Methodological Strengths
- Comprehensive network meta-analysis with trial sequential analysis across 35 randomized trials
- Robust risk-of-bias assessment using RoB 2.0 and evaluation of heterogeneity
Limitations
- Outcome focus on short-term decongestion; trials underpowered for mortality endpoints
- Indirect comparisons inherent to NMA and variability in dosing and patient selection
Future Directions: Design adequately powered RCTs to test whether targeted decongestion strategies (e.g., acetazolamide-guided) improve patient-centered outcomes and to identify phenotypes that benefit most.
3. Impact of SGLT2 inhibitors on long-term outcomes in TAVI patients with heart failure: a propensity-matched analysis.
In a propensity-matched multicenter cohort (3,022 vs 3,022), SGLT2 inhibitor initiation within 30 days post-TAVI in patients with heart failure was associated with lower all-cause mortality at 3 months, 6 months, 12 months, and 5 years, fewer hospital/ER visits, and lower 5-year myocardial infarction. Stroke reduction was transient; renal and arrhythmic outcomes were similar.
Impact: Extends the benefits of SGLT2 inhibitors to a high-risk structural heart disease population with signals for survival benefit, informing post-TAVI management.

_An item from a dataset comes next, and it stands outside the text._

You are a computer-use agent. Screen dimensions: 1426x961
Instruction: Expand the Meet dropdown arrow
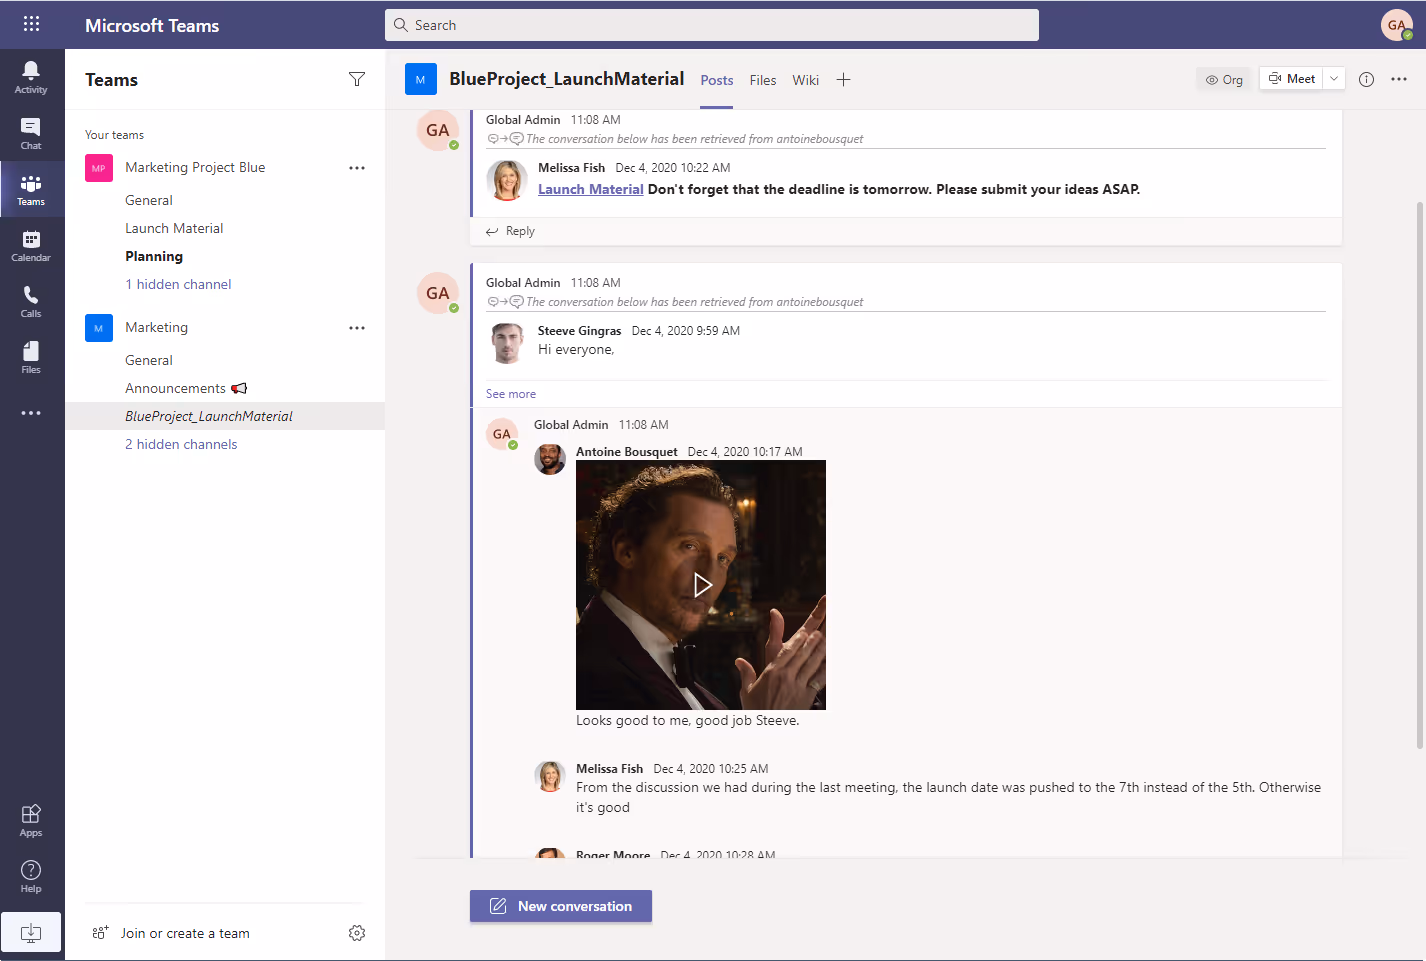tap(1334, 79)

Clinical Implications: Consider early SGLT2 inhibitor initiation after TAVI in heart failure patients, while acknowledging observational design and the need to individualize therapy and monitor for tolerability.
Key Findings
- Propensity-matched analysis (n=6,044) showed lower all-cause mortality with SGLT2 inhibitors at 3, 6, 12 months and 5 years post-TAVI.
- SGLT2 inhibitor users had fewer hospital/ER visits and reduced 5-year myocardial infarction; stroke reduction was not sustained long-term.
- No significant differences in renal or arrhythmic outcomes between groups.
Methodological Strengths
- Large multicenter real-world dataset with 1:1 propensity score matching
- Multiple time-point survival analyses and assessment of broad cardiovascular outcomes
Limitations
- Retrospective observational design with potential residual confounding and treatment selection bias
- Medication adherence, dosing, and cause-specific mortality not fully captured
Future Directions: Prospective randomized trials in post-TAVI heart failure populations to confirm mortality benefit, define optimal timing, and evaluate safety and subgroups.